Bir kılıcın kazandığı zaferleri bir başka kılıç yok edebilir. Kalemle yapılan fetihler tarihe mal olur, tarihe, yani ebediyete.”
Merhum Cemil Meriç “aydın” sorumluluğunu böyle anlatıyor:
Son seçim sürecinde şunu gördük ki, bizdeki “aydın” tiplemesi, gazetelere, ekranlara yerleştirilmiş ve bol bol reklamı yapılan “ayrıcalıklı” kesim, halkın çok çok gerisinde.
“Güç odaklı” yaşıyor, güç odaklı konuşuyor, “maddiyata” dair beklentilerine hangi güç odağı hizmet edecekse, oraya göz kırpıyor.

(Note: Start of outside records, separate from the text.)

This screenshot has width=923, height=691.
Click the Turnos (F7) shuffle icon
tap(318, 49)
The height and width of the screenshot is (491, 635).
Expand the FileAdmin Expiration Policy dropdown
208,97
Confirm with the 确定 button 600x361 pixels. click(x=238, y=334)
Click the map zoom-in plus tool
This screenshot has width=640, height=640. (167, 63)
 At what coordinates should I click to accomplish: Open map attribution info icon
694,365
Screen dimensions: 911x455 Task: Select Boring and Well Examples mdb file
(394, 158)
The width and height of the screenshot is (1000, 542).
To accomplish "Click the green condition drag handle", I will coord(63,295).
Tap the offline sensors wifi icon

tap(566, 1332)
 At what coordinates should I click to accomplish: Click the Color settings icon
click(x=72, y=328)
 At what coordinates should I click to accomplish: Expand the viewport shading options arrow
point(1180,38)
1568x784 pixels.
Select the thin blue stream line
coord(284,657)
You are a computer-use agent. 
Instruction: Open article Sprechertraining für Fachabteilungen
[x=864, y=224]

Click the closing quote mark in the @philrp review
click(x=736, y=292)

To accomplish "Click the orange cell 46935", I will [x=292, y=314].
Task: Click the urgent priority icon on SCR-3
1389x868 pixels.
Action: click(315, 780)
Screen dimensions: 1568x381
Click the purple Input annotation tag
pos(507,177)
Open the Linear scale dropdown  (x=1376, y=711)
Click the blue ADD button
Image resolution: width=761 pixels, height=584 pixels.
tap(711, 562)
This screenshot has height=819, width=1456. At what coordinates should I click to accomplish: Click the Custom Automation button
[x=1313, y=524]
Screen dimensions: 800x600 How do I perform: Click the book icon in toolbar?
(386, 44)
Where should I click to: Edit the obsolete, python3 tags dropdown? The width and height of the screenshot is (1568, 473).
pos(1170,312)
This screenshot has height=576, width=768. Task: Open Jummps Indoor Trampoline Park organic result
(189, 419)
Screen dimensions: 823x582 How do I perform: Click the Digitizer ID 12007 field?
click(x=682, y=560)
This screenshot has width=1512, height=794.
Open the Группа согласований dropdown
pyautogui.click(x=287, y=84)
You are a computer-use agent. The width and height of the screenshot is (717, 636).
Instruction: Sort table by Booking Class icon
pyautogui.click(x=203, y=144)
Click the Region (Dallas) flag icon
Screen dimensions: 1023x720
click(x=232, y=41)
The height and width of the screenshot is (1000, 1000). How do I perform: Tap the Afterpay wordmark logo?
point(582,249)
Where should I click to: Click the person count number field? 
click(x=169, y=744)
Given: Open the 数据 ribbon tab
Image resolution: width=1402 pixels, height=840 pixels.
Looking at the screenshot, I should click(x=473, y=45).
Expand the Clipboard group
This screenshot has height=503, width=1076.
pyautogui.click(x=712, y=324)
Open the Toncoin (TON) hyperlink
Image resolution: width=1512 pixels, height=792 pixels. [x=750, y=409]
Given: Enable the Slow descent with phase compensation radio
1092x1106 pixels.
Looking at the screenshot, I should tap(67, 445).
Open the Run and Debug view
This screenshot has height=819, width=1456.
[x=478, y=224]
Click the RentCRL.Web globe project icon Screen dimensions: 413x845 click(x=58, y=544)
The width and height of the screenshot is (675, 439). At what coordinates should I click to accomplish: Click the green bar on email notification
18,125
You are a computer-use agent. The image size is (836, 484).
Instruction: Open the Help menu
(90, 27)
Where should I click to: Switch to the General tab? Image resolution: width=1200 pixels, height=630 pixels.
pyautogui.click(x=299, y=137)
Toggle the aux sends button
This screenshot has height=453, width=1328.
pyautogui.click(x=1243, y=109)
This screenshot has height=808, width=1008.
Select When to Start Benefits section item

Onun için doğru-yanlış mühim değil.
Mesele çıkar meselesi, başka hiçbir şey değil.
Böyle olmasa, sözde desteklenen kalp ile de destekleniyor olsa, “Dost vaktinde uyarandır!” denilir…
Ve “hatalara”, “eksikliklere” gerektiği zaman işaret edilir.
Şimdilerde, bir özeleştiri furyası var ki…
“Kamyon devrilmeden neredeydiniz ey yarı aydınlar!” diye haykırası geliyor insanın!
***
Geçmişimden bugünüme baktığımda, nerede “risk” almaktan çekinmişsem, “Ortada kuyu var, yandan geç” tavrına girmişsem, “pişmanlık” kalıyor bu güne…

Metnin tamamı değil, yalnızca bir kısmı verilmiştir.